Oh, and Happy Birthday, Lexine!!!
Has anyone ever read The Case for Christ by Lee Strobel?
I read something like that once... maybe the same book? about 18 years ago or so. The one thing I remember was the the author telling the reader to contemplate the following two phrases:
Jesus is nowhere.
Jesus is now here.
I guess that was supposed to illuminate the paradox of the "Where is God?" question. I just wanted to say to the author, "Dude, that's an accident of spelling...."
Has anyone ever read The Case for Christ by Lee Strobel?
My mother adores it and gave me a copy, but I never read it and eventually got rid of it. Which I know doesn't help you much. I got the impression it was something along the lines of Evidence That Demands a Verdict, by Josh McDowell, which all the Campus Crusade kids read in college. (In InterVarsity we spent more time reading Passion and Purity so we could bring our love lives under Christ's control. I kinda wish I'd saved my heavily highlighted copy just for a record of who I used to be.)
t liberalish Christian
Anyway. I'm of two minds about the whole "let's prove Christianity!" genre. (Which AFAIK does *not* yet have its own section at B&N, but give it time....) I wouldn't be a Christian if I didn't believe the major events of the Bible, particularly Jesus' resurrection, actually happened. But OTOH, I think intellectual persuasion has its limits, especially since the authors tend to stack the deck. I feel like faith has to leave room for mystery and doubt, too.
t /liberalish Christian
happy birthday Lexine!
vw, are you reading any Fred Chappell in your class? He was one of my grad school teachers. His version of Appalachia is not quite so bleak as the one in the scary book.

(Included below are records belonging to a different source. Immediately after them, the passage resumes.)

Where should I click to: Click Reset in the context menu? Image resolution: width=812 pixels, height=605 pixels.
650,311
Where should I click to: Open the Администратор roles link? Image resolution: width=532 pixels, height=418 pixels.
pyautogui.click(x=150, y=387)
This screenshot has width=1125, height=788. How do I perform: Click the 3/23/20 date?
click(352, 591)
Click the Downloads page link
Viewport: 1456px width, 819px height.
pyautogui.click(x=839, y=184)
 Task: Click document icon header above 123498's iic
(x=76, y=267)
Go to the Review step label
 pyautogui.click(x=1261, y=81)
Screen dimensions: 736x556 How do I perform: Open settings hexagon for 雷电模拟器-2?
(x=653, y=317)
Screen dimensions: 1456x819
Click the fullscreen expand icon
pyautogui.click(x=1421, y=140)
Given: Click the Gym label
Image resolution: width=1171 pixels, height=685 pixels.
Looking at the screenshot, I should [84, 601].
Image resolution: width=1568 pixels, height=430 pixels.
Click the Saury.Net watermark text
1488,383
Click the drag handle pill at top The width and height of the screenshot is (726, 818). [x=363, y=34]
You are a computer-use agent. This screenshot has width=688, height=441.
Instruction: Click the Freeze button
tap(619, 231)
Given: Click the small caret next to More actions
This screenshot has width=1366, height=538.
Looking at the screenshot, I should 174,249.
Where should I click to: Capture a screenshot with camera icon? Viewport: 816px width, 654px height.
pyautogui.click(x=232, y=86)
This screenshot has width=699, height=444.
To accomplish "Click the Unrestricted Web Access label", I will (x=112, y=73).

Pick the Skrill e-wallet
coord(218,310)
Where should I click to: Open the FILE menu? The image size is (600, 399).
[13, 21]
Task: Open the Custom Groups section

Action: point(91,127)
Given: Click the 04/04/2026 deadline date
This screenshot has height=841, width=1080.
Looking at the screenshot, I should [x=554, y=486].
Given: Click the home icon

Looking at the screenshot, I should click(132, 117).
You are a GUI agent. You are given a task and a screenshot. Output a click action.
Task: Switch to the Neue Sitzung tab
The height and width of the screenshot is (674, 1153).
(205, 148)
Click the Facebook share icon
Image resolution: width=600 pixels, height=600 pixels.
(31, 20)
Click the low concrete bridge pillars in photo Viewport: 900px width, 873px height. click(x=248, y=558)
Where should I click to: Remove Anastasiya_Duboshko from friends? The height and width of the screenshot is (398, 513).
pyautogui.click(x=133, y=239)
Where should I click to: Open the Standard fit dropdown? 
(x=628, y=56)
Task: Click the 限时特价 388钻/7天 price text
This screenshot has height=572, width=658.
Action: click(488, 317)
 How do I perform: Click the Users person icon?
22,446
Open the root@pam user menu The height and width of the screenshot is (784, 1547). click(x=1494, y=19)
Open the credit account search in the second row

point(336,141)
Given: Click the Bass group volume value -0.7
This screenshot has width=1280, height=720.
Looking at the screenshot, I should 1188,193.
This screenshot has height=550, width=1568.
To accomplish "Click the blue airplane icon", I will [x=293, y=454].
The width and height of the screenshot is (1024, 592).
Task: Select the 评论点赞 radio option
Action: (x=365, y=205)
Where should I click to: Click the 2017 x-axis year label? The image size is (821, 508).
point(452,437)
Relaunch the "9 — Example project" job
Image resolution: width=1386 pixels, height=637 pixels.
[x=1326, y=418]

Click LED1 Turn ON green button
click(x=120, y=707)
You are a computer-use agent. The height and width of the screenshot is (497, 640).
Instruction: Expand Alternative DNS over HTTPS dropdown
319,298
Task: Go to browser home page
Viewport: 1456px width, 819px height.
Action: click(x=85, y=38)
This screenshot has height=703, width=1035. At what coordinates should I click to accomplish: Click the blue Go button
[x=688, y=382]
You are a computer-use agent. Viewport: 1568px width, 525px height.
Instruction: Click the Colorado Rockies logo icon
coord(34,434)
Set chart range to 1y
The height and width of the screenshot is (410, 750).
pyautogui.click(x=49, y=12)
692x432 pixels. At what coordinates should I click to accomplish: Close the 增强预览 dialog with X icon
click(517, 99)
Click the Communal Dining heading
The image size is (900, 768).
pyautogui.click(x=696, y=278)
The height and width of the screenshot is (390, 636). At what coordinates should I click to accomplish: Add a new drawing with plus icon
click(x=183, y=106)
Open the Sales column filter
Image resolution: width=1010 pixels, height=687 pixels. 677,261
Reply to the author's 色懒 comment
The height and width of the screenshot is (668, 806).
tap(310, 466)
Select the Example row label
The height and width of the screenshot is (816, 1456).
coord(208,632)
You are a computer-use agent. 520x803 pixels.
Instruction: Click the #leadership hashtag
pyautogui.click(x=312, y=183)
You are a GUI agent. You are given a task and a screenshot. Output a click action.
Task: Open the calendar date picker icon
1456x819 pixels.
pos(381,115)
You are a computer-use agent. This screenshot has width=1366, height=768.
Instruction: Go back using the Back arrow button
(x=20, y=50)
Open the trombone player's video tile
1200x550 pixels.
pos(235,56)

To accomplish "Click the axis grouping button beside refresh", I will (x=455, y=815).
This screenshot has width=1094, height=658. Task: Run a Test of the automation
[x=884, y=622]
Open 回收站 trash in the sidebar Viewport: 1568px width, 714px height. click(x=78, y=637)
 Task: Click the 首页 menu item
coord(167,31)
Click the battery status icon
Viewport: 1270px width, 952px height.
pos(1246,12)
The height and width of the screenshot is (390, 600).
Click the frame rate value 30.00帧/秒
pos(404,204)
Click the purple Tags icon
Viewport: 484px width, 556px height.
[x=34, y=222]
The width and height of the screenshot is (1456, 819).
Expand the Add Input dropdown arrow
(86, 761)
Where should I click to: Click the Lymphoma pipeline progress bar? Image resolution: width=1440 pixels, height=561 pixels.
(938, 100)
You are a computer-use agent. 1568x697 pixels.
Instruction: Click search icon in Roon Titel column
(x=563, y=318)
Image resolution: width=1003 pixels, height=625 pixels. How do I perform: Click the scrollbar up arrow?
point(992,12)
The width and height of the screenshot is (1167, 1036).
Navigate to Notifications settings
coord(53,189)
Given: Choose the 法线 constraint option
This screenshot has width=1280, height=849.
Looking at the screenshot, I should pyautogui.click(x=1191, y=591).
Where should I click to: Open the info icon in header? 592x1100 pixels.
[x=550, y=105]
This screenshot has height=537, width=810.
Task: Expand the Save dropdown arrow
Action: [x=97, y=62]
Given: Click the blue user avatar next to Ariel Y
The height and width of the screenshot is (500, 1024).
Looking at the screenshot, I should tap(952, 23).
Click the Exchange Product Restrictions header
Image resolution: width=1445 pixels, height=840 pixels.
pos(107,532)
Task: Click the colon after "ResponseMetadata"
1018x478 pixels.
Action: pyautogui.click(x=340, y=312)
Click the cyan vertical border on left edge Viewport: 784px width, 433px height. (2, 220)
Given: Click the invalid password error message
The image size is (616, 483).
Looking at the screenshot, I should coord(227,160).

Evidence That Demands a Verdict, by Josh McDowell, which all the Campus Crusade kids read in college.
That
is what I was thinking of.
In college, I was a member of some campus atheist group - we used to debate the Campus Crusade kids, which is how the book got into my hands.
vw, I read a review of the book you're reading, and the last section is supposed to be quite funny in a satirical way. Of course, one person's satire is another one's gut-wrenching horror. The whole book is supposed to be funnier than not.